# Net Present Value (NPV)

##### Definition:

Net present value (NPV) calculates the current value of all future cash flows of an upcoming investment or project. Simply put it measures Today’s value of the expected cash flows − Today’s value of invested cash

##### Why is it important? What is it used for?

It’s a way to predict your return on investment (ROI) for a project or expenditure. By looking at all the money you expect to make from the investment and translating those returns into today’s dollars, you can decide whether the project is worthwhile.

##### What is NPV example?

Visit calculatestuff.com/financial/npv-calculator for a comprehensive NPV example scenario.

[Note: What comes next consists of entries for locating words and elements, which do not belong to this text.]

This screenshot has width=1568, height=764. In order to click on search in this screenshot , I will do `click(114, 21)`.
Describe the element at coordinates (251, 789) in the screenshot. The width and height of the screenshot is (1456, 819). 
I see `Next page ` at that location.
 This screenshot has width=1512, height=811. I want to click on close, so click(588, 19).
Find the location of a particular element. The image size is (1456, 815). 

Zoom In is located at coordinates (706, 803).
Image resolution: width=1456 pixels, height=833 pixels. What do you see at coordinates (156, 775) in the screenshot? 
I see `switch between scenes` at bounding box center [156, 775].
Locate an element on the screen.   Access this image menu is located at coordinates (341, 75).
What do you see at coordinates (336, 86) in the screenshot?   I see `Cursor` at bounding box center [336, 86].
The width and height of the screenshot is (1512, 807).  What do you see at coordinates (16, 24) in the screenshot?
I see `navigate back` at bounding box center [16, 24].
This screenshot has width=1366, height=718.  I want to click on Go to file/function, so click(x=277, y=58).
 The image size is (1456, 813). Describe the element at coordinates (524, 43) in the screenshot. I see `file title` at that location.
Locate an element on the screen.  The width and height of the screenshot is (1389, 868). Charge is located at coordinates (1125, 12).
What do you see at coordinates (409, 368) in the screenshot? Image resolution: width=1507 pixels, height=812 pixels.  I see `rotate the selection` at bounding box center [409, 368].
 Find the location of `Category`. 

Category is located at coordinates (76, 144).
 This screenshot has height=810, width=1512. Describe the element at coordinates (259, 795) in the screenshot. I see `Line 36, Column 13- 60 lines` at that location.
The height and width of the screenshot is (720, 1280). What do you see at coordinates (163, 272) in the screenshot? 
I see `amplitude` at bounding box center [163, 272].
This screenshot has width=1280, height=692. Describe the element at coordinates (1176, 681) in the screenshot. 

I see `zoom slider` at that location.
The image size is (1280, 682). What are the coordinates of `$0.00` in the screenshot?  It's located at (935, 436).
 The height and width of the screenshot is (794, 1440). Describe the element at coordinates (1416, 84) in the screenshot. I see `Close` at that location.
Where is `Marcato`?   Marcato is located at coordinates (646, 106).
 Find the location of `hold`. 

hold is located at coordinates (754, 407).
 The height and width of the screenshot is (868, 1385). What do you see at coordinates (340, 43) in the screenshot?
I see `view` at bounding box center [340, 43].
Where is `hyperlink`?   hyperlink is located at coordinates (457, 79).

##### How Is NPV Calculated?

Because the time value of money dictates that money is worth more now than it is in the future, the value of a project is not simply the sum of all future cash flows. Those future cash flows must be discounted because the money earned in the future is worth less today. Fortunately, there is a function in Excel that will calculate NPV for you, but if you want to understand the math behind it, this is the basic formula which assumes a constant cash flow from one project:

NPV = ( cash flow / ((1 + discount rate) * time periods)

##### What is a good NPV?

A good NPV (Net Present Value) is a positive value.  A positive NPV indicates that the investment is expected to generate more cash flow than the initial investment, making it a good investment. Conversely, a negative NPV indicates that the investment is expected to generate less cash flow than the initial investment, making it a poor investment.

##### What is the difference between NPV vs. Internal Rate of Return (IRR)?

NPV calculates the present value of future cash flows while IRR calculates the rate at which future cash flows can be discounted to give a net present value of zero.

In general, a higher NPV or IRR is considered better, as it indicates a higher profitability for the investment. However, NPV and IRR can sometimes lead to different conclusions about the desirability of a particular investment, so it's important to consider both metrics when evaluating a potential investment.